To calculate the molar concentration of sodium hydroxide solution, we need to use the concept of stoichiometry and the balanced equation of the reaction between sodium hydroxide (NaOH) and hydrochloric acid (HCl):

NaOH + HCl -> NaCl + H2O

Given:
- Volume of sodium hydroxide solution (V1) = 36.00 mL
- Volume of hydrochloric acid solution (V2) = 25.00 mL
- Molar concentration of hydrochloric acid (C2) = 0.2000 M

First, we need to determine the number of moles of hydrochloric acid used in the reaction. This can be calculated using the formula:

moles of solute = molar concentration × volume (in liters)

So, moles of HCl (n2) = C2 × V2

n2 = 0.2000 M × (25.00 mL / 1000 mL/ L)
= 0.00500 mol

According to the balanced equation, the mole ratio between hydrochloric acid and sodium hydroxide is 1:1. This means that the number of moles of sodium hydroxide used in the reaction is also 0.00500 mol.

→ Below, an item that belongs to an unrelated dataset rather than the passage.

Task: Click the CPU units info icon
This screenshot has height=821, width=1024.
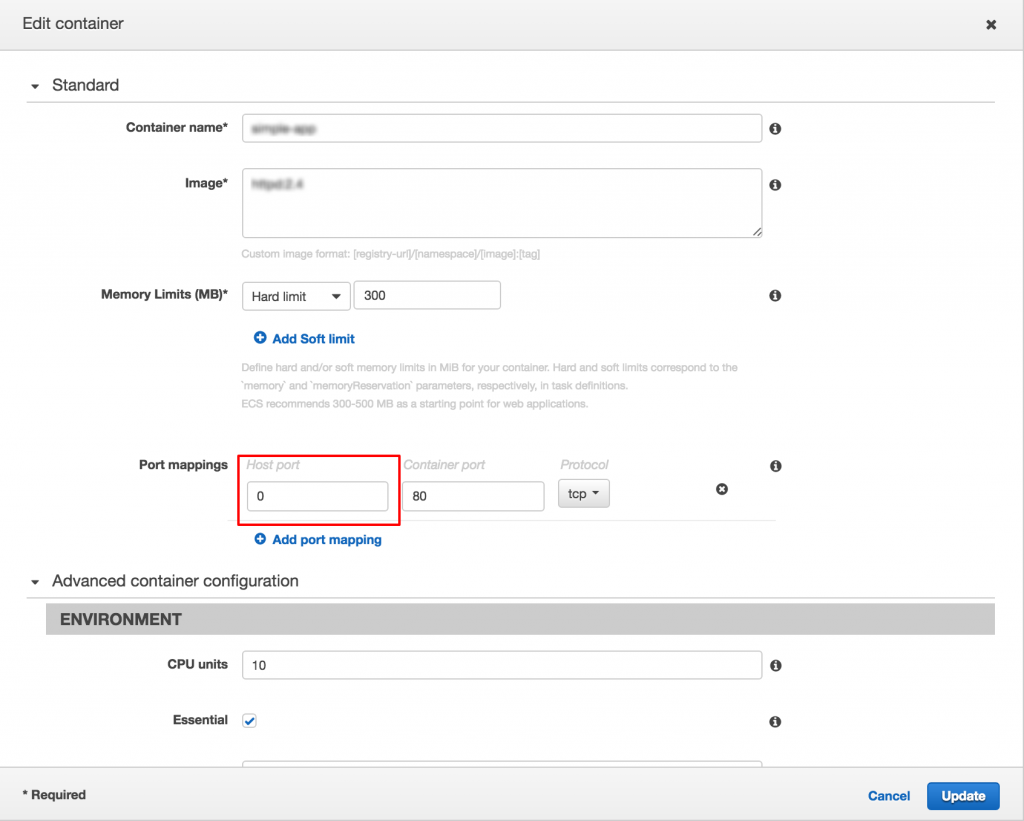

Now, we can calculate the molar concentration of sodium hydroxide (C1). The formula for molar concentration is:

molar concentration = moles of solute / volume (in liters)

So, C1 = n1 / V1

C1 = 0.00500 mol / (36.00 mL / 1000 mL/L)
= 0.1389 M or 0.139 M (rounded to three significant figures)

Therefore, the correct molar concentration of the sodium hydroxide solution is 0.139 M, not 0.0288 M.